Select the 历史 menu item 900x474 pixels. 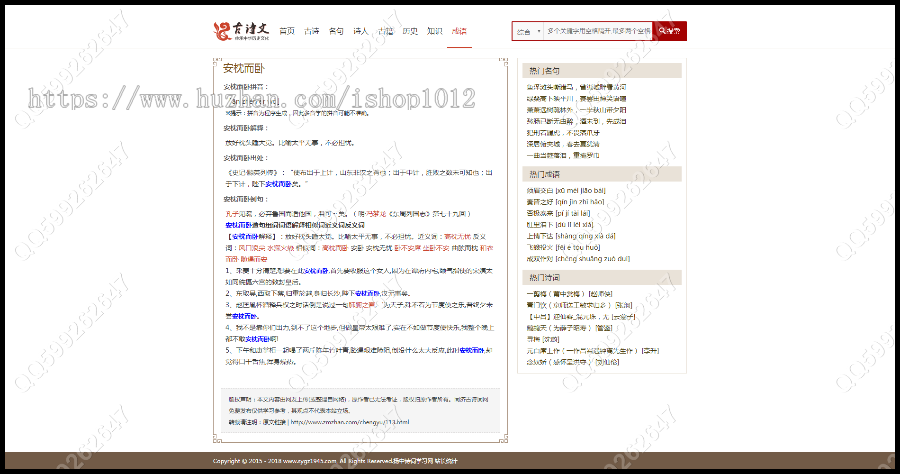click(410, 32)
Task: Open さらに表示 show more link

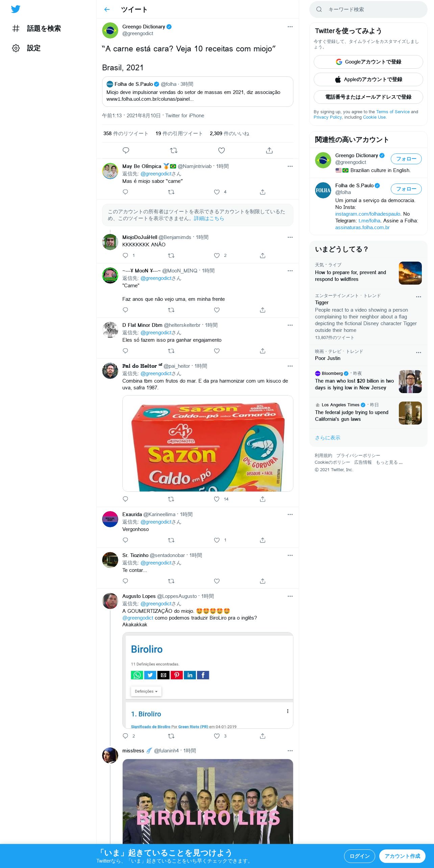Action: (328, 438)
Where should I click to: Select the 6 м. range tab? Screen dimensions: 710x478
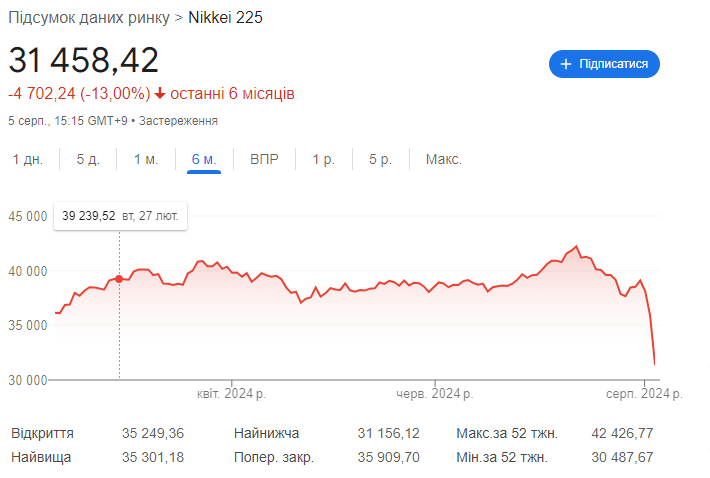204,160
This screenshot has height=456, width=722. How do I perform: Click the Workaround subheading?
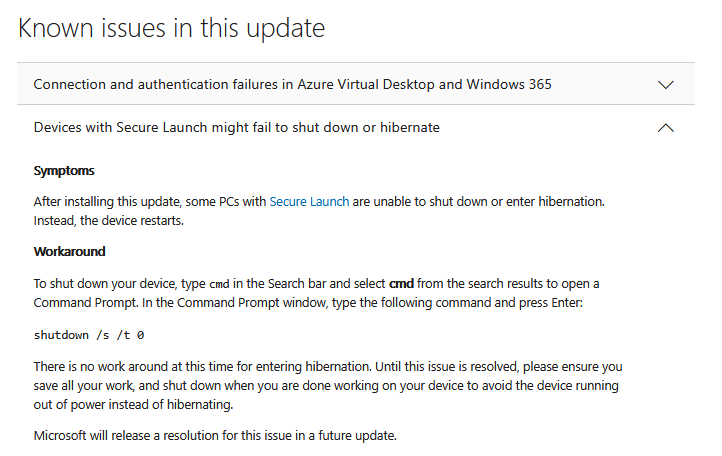[x=69, y=251]
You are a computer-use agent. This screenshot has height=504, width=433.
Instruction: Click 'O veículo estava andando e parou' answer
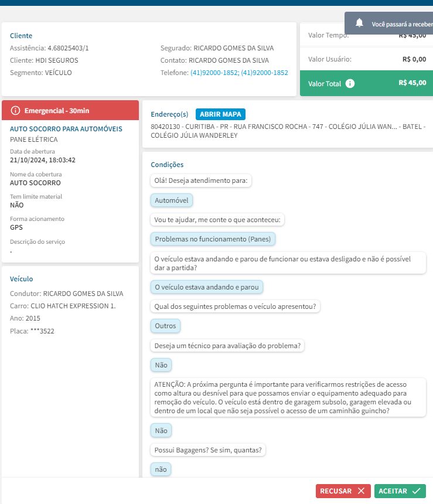tap(207, 287)
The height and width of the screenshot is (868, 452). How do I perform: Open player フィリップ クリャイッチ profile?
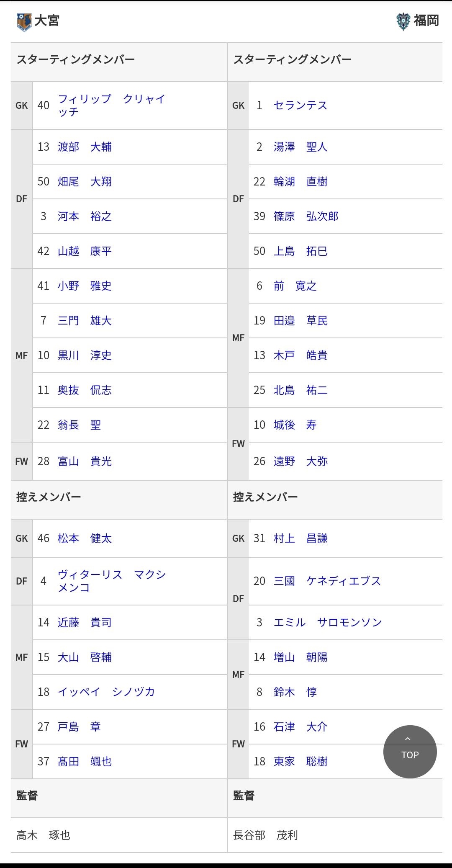(112, 105)
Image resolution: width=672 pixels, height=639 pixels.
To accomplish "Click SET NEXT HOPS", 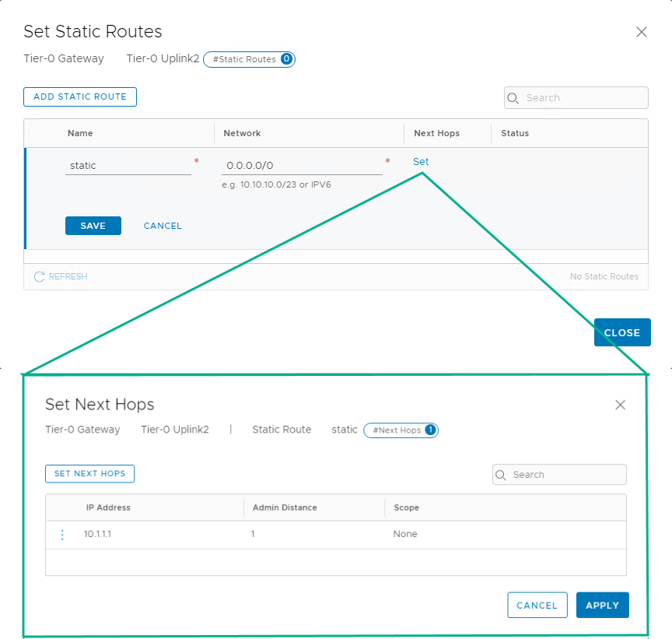I will tap(89, 473).
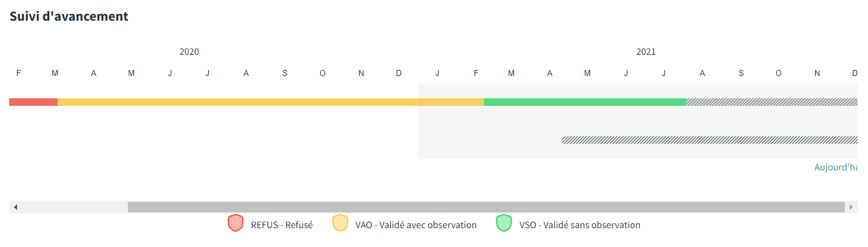Click the green VSO shield icon
868x247 pixels.
[x=503, y=223]
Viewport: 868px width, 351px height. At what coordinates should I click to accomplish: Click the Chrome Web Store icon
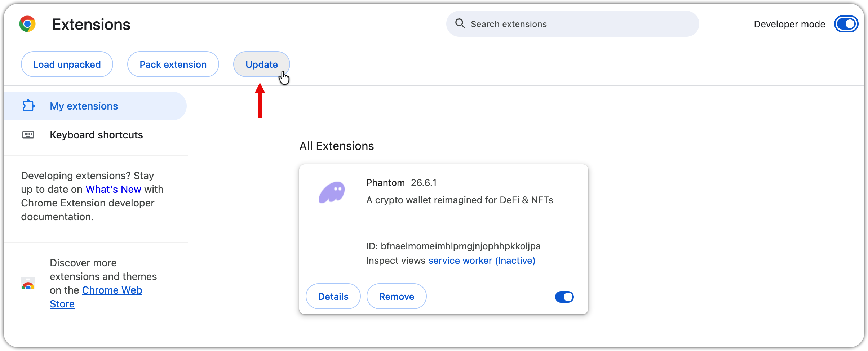pyautogui.click(x=28, y=284)
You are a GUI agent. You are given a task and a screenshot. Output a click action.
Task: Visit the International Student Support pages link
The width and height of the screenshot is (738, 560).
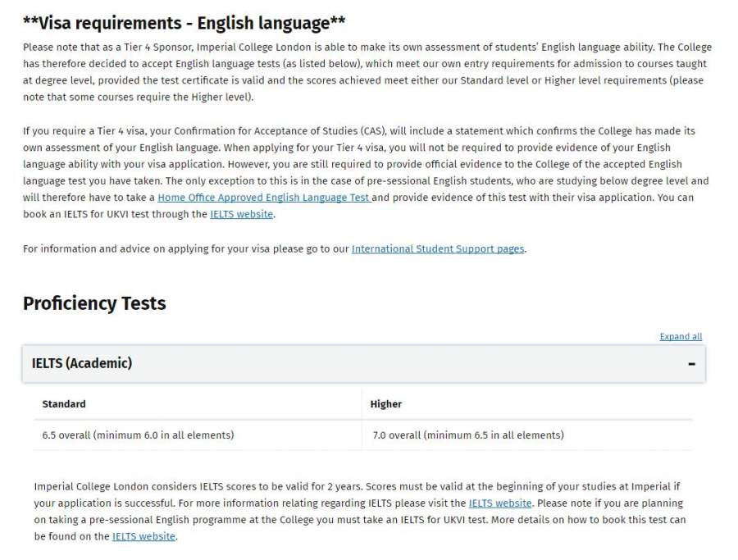(x=438, y=249)
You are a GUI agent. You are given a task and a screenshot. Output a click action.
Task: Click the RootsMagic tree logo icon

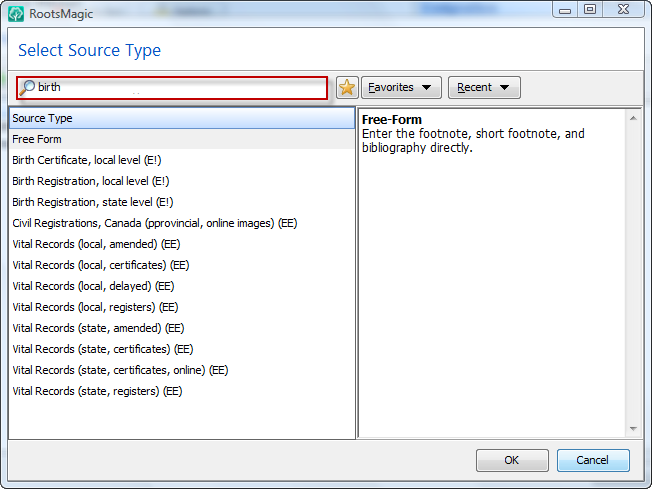(x=16, y=13)
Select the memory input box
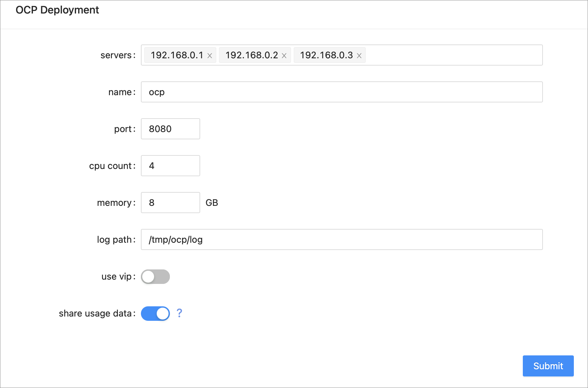 pyautogui.click(x=170, y=203)
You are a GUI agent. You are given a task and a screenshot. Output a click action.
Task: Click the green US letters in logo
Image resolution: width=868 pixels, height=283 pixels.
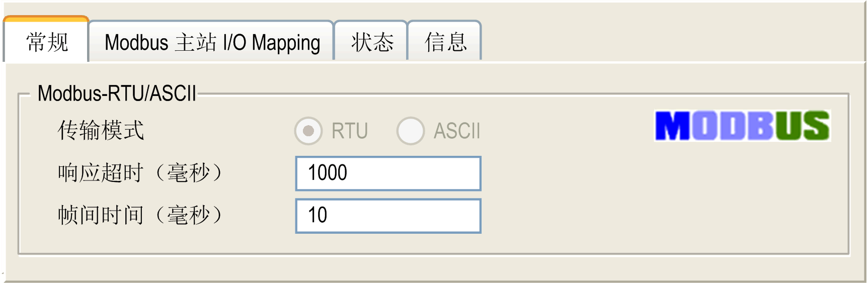tap(802, 126)
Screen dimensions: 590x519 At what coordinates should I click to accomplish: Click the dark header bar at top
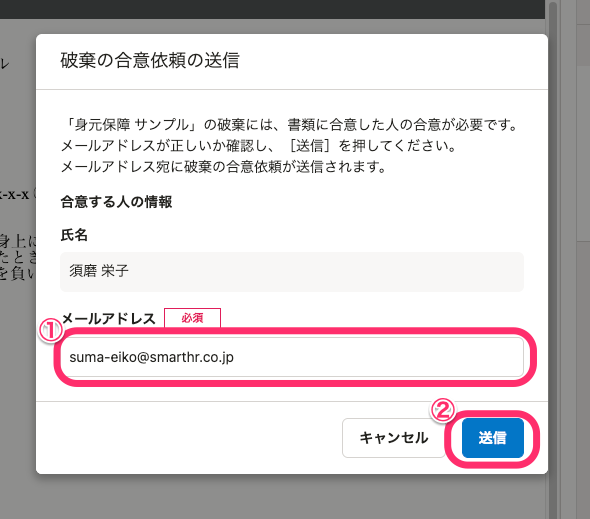coord(272,9)
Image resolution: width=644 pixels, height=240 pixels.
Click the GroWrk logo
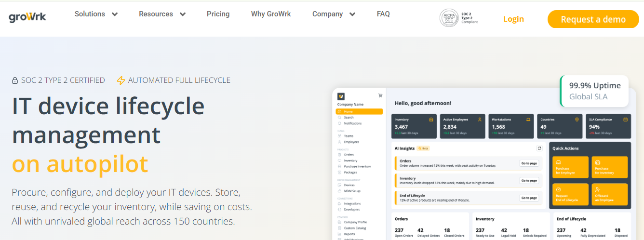(27, 17)
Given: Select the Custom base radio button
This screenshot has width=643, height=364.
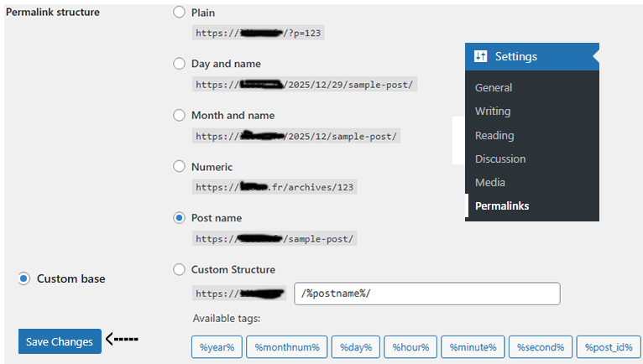Looking at the screenshot, I should coord(24,278).
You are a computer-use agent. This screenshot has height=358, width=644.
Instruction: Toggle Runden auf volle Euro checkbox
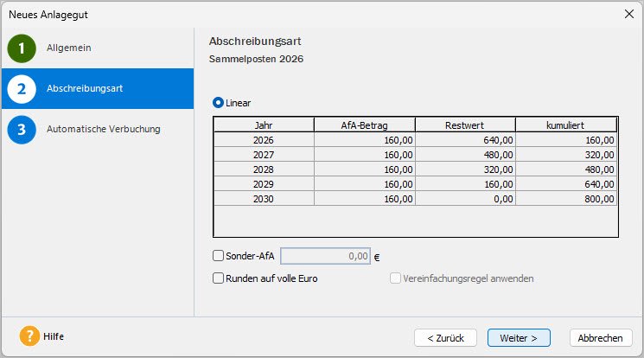point(219,278)
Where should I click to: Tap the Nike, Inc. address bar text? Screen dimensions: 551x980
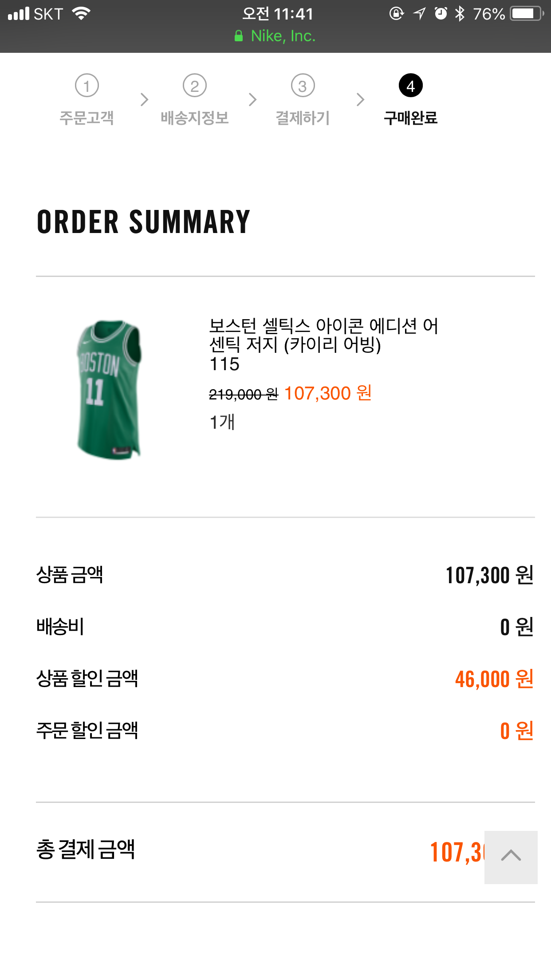[x=283, y=36]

= = = = =

When you reach the line that has "Task: Click the RootsMagic tree logo icon" in the data above, start repeating lines exactly, and stop after the line that has "Task: Click the green US letters in logo"; pictures stay out.

*THE COMPLETED TASK*:
Task: Click the RootsMagic tree logo icon

(x=16, y=13)
Select the memory input box
 pyautogui.click(x=170, y=203)
You are a GUI agent. You are given a task and a screenshot. Output a click action.
Task: Click the green US letters in logo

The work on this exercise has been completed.